Written tasks »
• a. Answer these from the food show thread, marking each answer (i), (ii), (iii):
(i) What would amazingrace's show be about?
(ii) What would koukouvagia call the show?
(iii) What is the profession of deltadoc's friend?
• b. Write out the food show thread word for word, starting at "My show would" and ending at "(Aug 15, 2004)".

Given text »
[Start]

# If I Had My Own TV Food Show....



## amazingrace (Jul 28, 2006)

I'm interested if others of you have imagined having your own food show?

It would be about ?
It would be called?

I'll kick off. If I had my own food show, it would be about pressure cooking. I'd have guest exerts demonstrating various techniques and recipes. It would include a FAQ's session in each segment. And, because my real name is Grace, I would call the show "Grace Under Pressure".

[Edit: since that title has already been used, my second choice would be "Amazing Grace Under Pressure"] DH frequently says "That's amazing, Grace" ... it's not always a compliment :look:


----------



## koukouvagia (Apr 3, 2008)

Oooo fun thread! I would certainly love to watch that show as I have a wonderful pressure cooker that I don't have any idea what to do with. But did you know there's a sitcom show made a few years back with that same name?

There are many types of ethnic cooking that are severely under represented on television such as a multitude of Asian cuisines, African, middle eastern, just to name a few. Every other show on tv focuses on either Italian cooking or american bistro style, or Sandra Lee type of convenience shows. I mean really, who wants to promote fast food these days.

My show would be called "The Rustic Greek" and it would center around the health benefits of the mediterranean diet. It would center around traveling to various parts of Greece to showcase regional greek cooking, and also to Greek American homes to see how immigrants have continued and altered the traditional cuisine. I would want to stress on the show how to choose the right ingredients and produce, and of course I would prepare something by the end of the show. Each show would center around one food (stuffed grape leaves for example) and how they are prepared in different regions by different Greeks.


----------



## deltadoc (Aug 15, 2004)

Yeah, I seriously looked into starting a cooking show. Had a friend who is a professional camera man. My best friend, Pastor Trent, was intending to expand the Church's kitchen facilities, and we entertained the idea of cooking classes, TV show (for the local city cable access channel), special banquets as fund raisers for the church.

[End]

Information shown »
[Start]

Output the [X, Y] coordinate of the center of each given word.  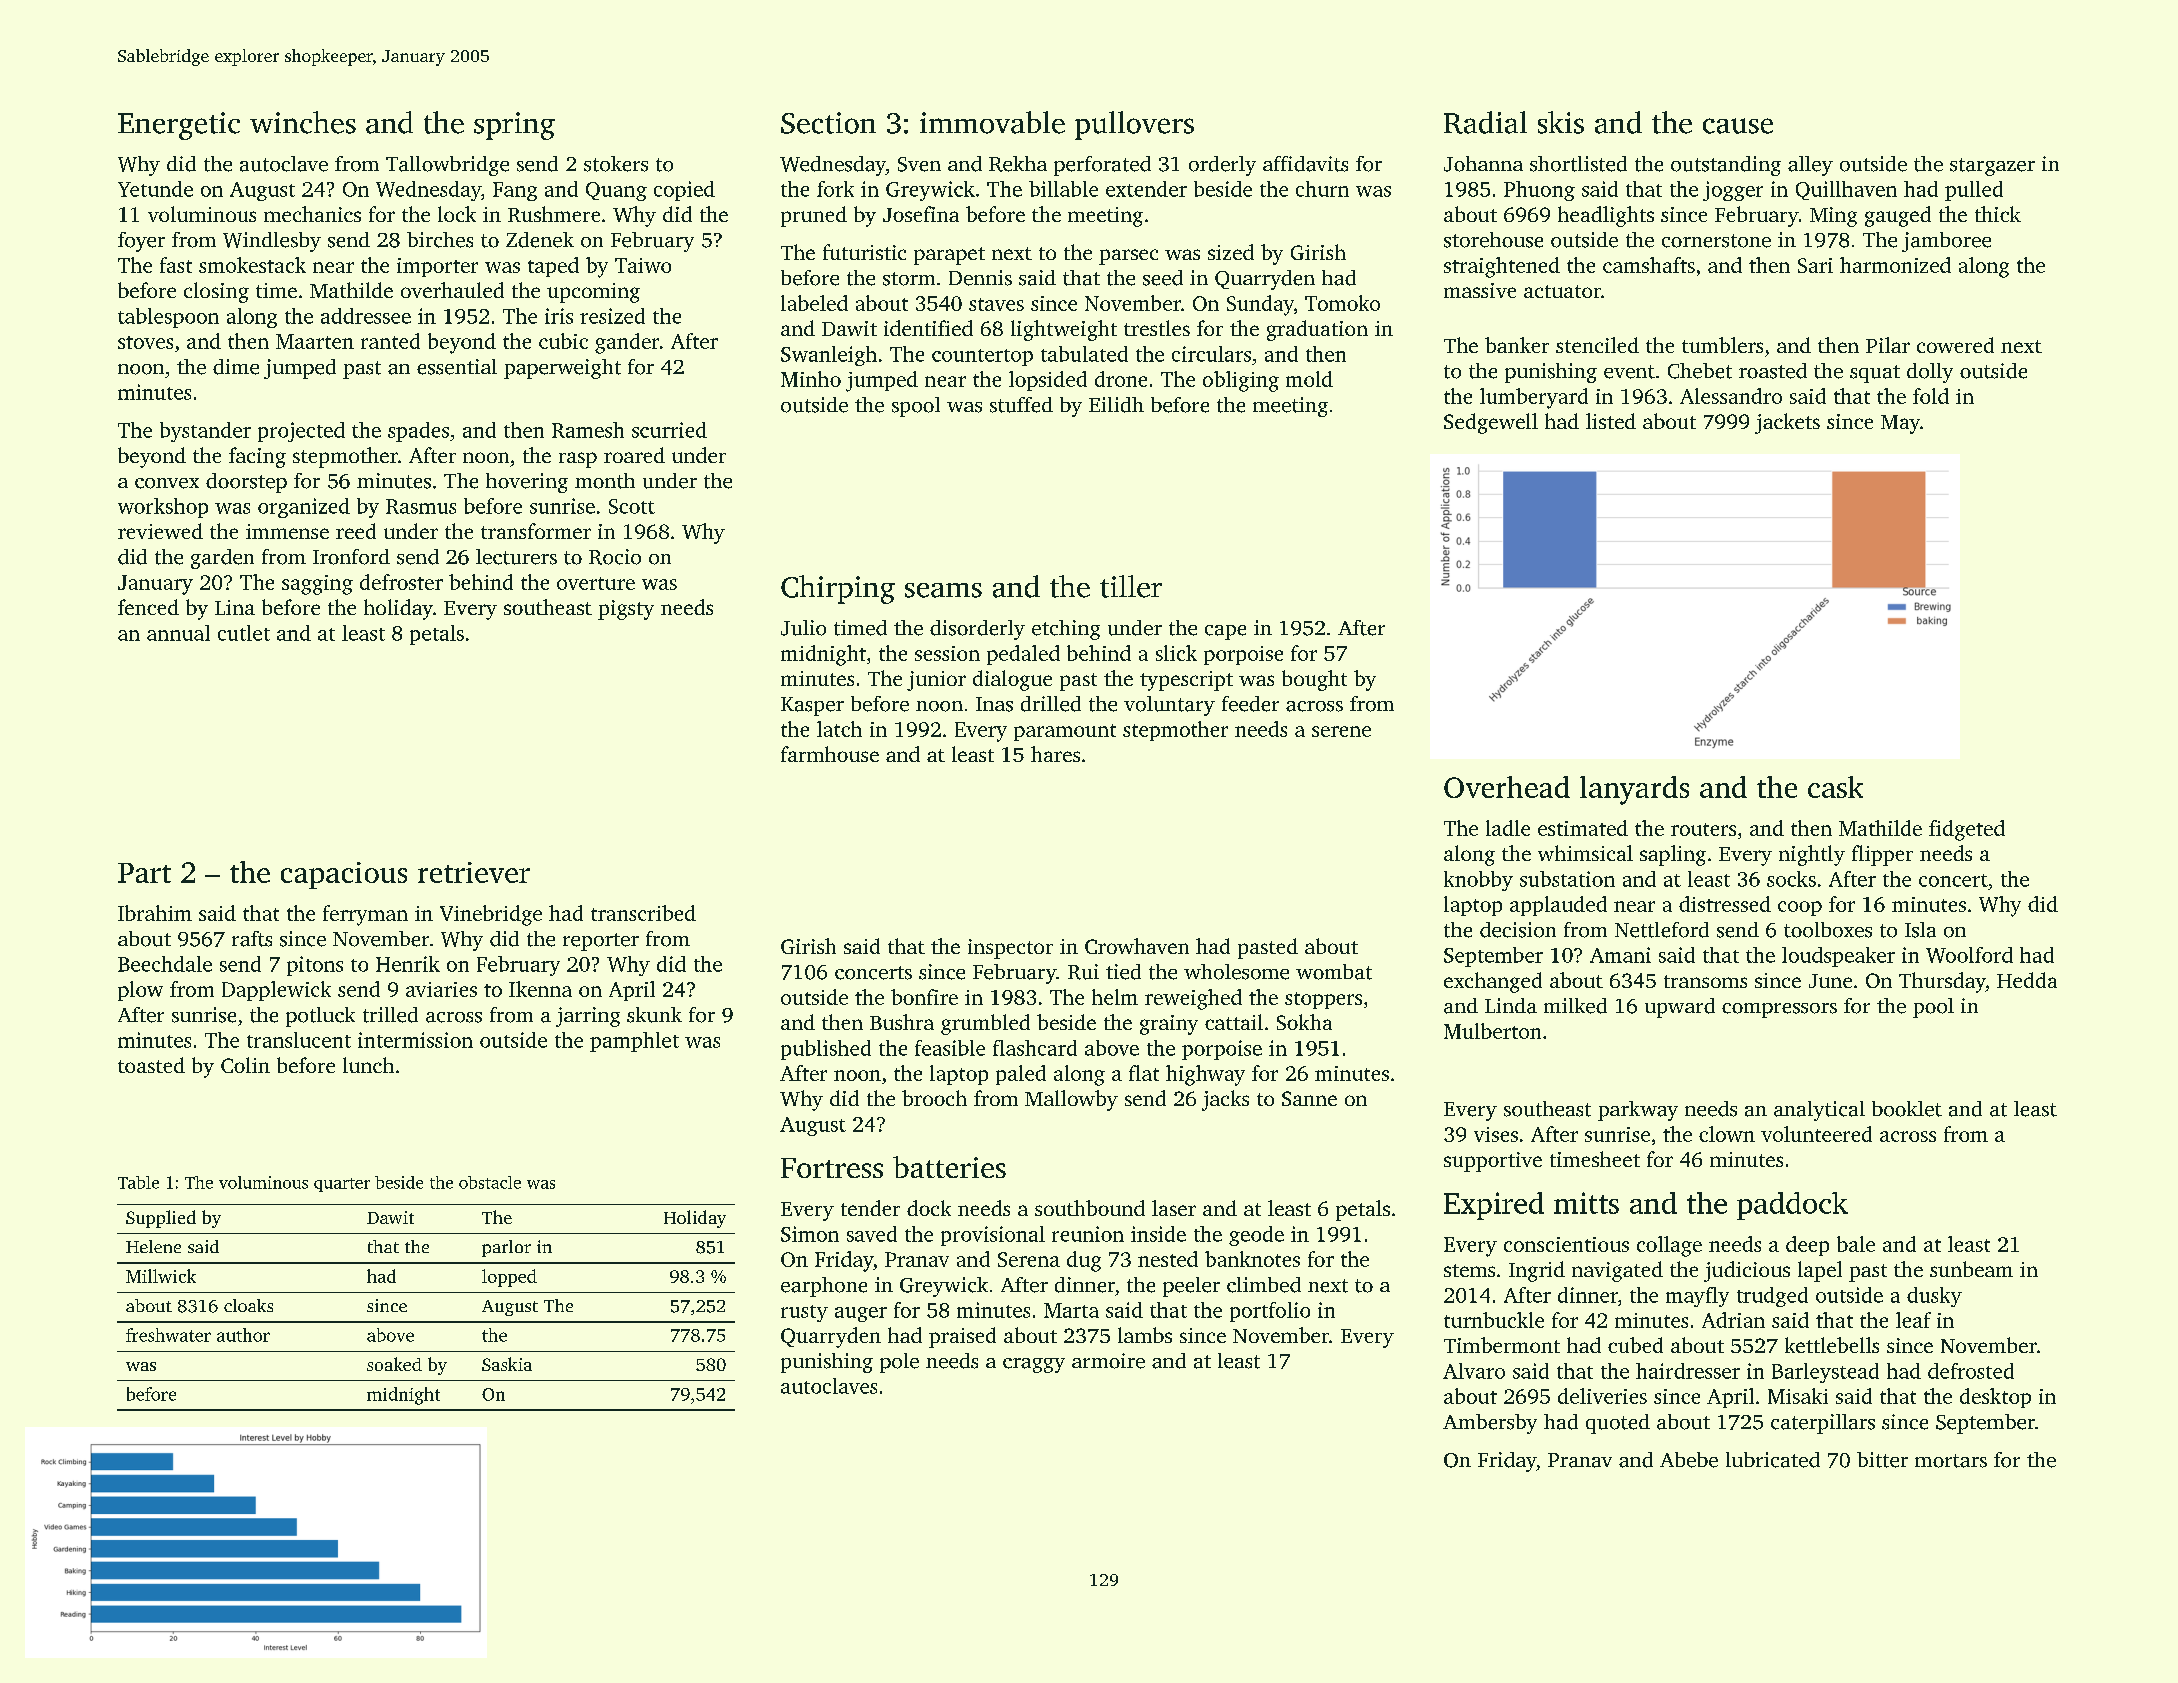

[End]

Set of answers »
• a.
(i) Pressure cooking
(ii) "The Rustic Greek"
(iii) Professional camera man

• b.
My show would be called "The Rustic Greek" and it would center around the health benefits of the mediterranean diet. It would center around traveling to various parts of Greece to showcase regional greek cooking, and also to Greek American homes to see how immigrants have continued and altered the traditional cuisine. I would want to stress on the show how to choose the right ingredients and produce, and of course I would prepare something by the end of the show. Each show would center around one food (stuffed grape leaves for example) and how they are prepared in different regions by different Greeks.


----------



## deltadoc (Aug 15, 2004)